CVE-2025-64548 is a stored Cross-Site Scripting (XSS) vulnerability identified in Adobe Experience Manager (AEM) versions 6.5.23 and earlier. The vulnerability arises from insufficient sanitization of user input in certain form fields, allowing a low-privileged attacker to inject malicious JavaScript code that is stored persistently on the server. When other users, including administrators or content editors, access the affected pages, the injected script executes in their browsers within the security context of the vulnerable AEM instance. This can lead to theft of session cookies, unauthorized actions on behalf of the victim, or redirection to malicious sites. The vulnerability requires the attacker to have some level of access to submit data to the vulnerable forms, and victim users must interact with the compromised content for exploitation to occur. The CVSS 3.1 score of 5.4 reflects a medium severity, with network attack vector, low attack complexity, low privileges required, and user interaction necessary. The scope is changed, indicating that the vulnerability can affect resources beyond the initially vulnerable component. No public exploits have been reported yet, but the risk remains significant due to the widespread use of AEM in enterprise content management. The lack of available patches at the time of publication necessitates immediate mitigation efforts.
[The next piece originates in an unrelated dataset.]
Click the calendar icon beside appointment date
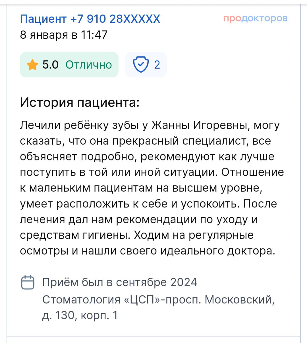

For European organizations, the impact of this vulnerability can be substantial, especially for those relying on Adobe Experience Manager for managing public-facing websites, intranets, or digital services. Exploitation could lead to unauthorized disclosure of sensitive information, such as session tokens or personal data, potentially violating GDPR requirements. Attackers could also perform actions on behalf of legitimate users, leading to data integrity issues or defacement of corporate websites, damaging reputation and trust. While availability is not directly impacted, the indirect consequences of successful attacks may include downtime due to incident response or remediation efforts. Organizations in sectors like finance, government, healthcare, and media, which often use AEM for content delivery, are particularly at risk. The medium severity rating suggests that while the vulnerability is not critical, it still poses a meaningful threat that could be leveraged as part of a broader attack chain.

1. Apply official Adobe patches or updates as soon as they become available for AEM versions 6.5.23 and earlier. 2. Implement strict input validation and output encoding on all user-supplied data in form fields to prevent script injection. 3. Restrict privileges of users who can submit data to vulnerable forms, minimizing the risk from low-privileged attackers. 4. Employ Content Security Policy (CSP) headers to limit the execution of unauthorized scripts in browsers. 5. Conduct regular security audits and penetration testing focused on web application vulnerabilities, including XSS. 6. Monitor logs and user activity for unusual behavior indicative of exploitation attempts. 7. Educate content editors and administrators about the risks of XSS and safe content handling practices. 8. Consider deploying web application firewalls (WAFs) with rules tailored to detect and block XSS payloads targeting AEM. 9. Isolate critical AEM instances from less trusted networks to reduce exposure. 10. Prepare incident response plans specific to web application attacks involving XSS.